Greenness identification from crop images captured outdoors is the important step for crop growth monitoring. The commonly used methods for greenness identification are based on visible spectral-index, such as the excess green index, the excess green minus excess red index, the vegetative index, the color index of vegetation extraction, the combined index. All these visible spectral-index based methods are working on the assumption that plants display a clear high degree of greenness, and soil is the only background element. In fact, the brightness and contrast of an image coming from outdoor environments are seriously affected by the weather conditions and the capture time. The color of the plant varies from dark green to bright green. The back ground elements may contain crop straw, straw ash besides soil.
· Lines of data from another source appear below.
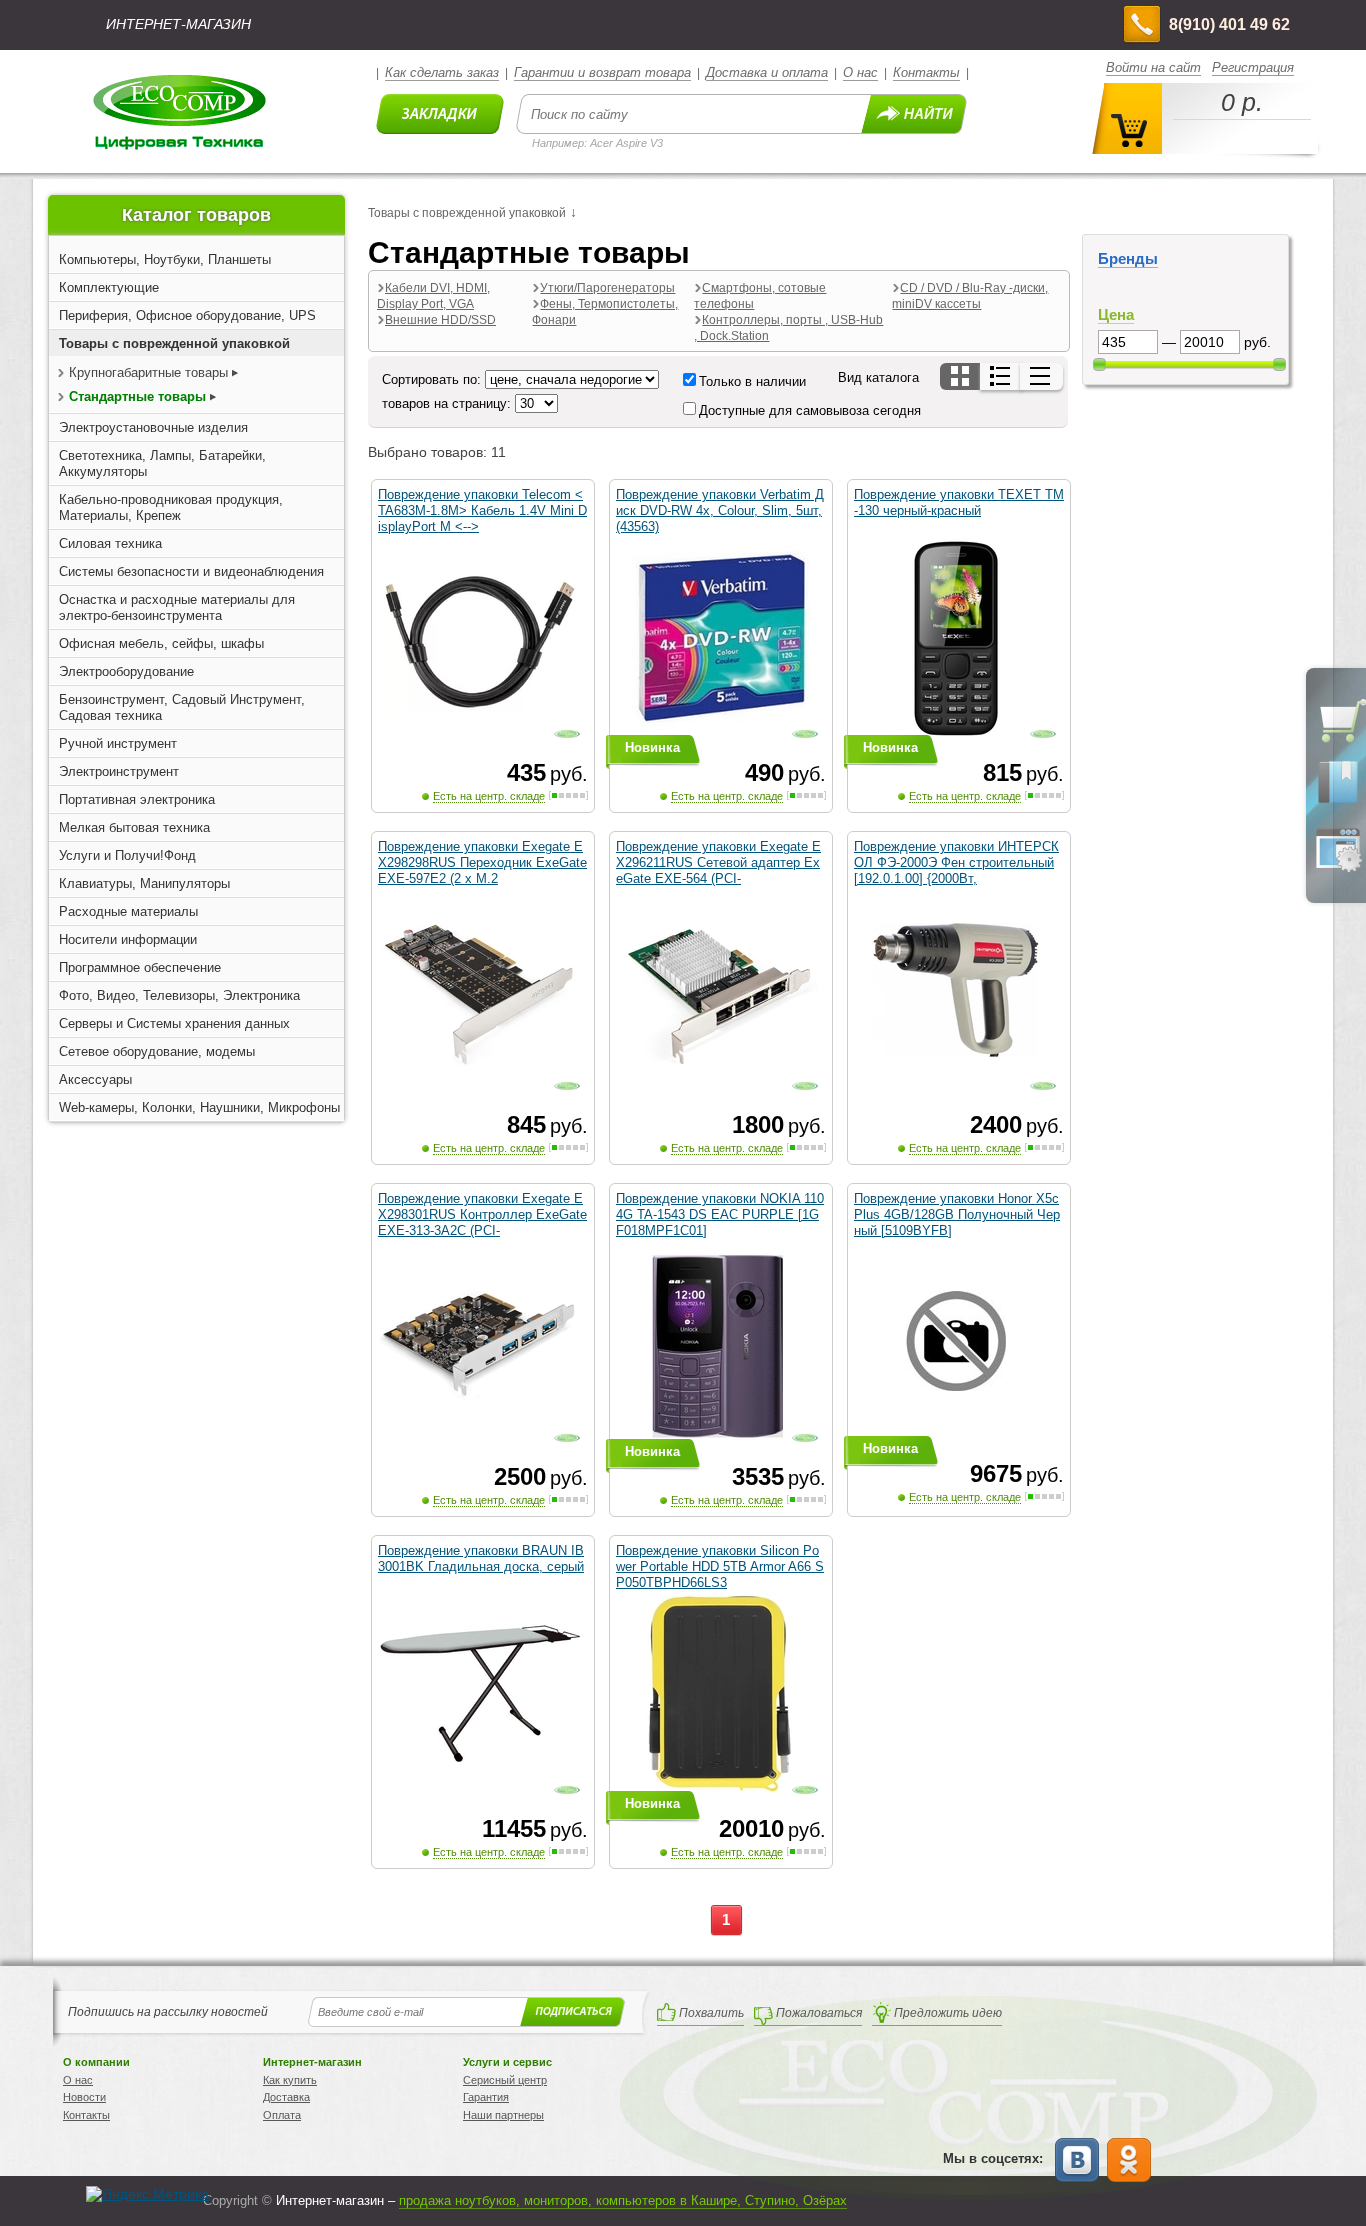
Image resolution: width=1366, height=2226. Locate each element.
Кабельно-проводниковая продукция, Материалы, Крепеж (171, 507)
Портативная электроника (137, 799)
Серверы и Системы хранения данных (174, 1023)
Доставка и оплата (767, 72)
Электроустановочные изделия (153, 427)
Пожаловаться (819, 2013)
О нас (860, 72)
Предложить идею (948, 2013)
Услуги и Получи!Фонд (127, 855)
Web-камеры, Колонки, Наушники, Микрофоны (199, 1107)
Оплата (282, 2115)
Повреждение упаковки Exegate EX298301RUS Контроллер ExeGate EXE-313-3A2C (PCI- (482, 1214)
These environmental factors always make the visible spectral-index based methods unable to work correctly. In this paper, an HSV decision tree based method for greenness identification from maize seedling images captured outdoors is proposed. Firstly, the image was converted from RGB color space to HSV color space to avoid influence of illumination. Secondly, most of the background pixels were removed according to their hue values compared with the ones of green plants. Thirdly, the pixels of wheat straws whose hue values were intersected with tender green leaves were eliminated subject to their hues, saturations and values. At last, thresholding was employed to get the green plants. The results indicate that the proposed method can recognize greenness pixels correctly from the crop images captured outdoors.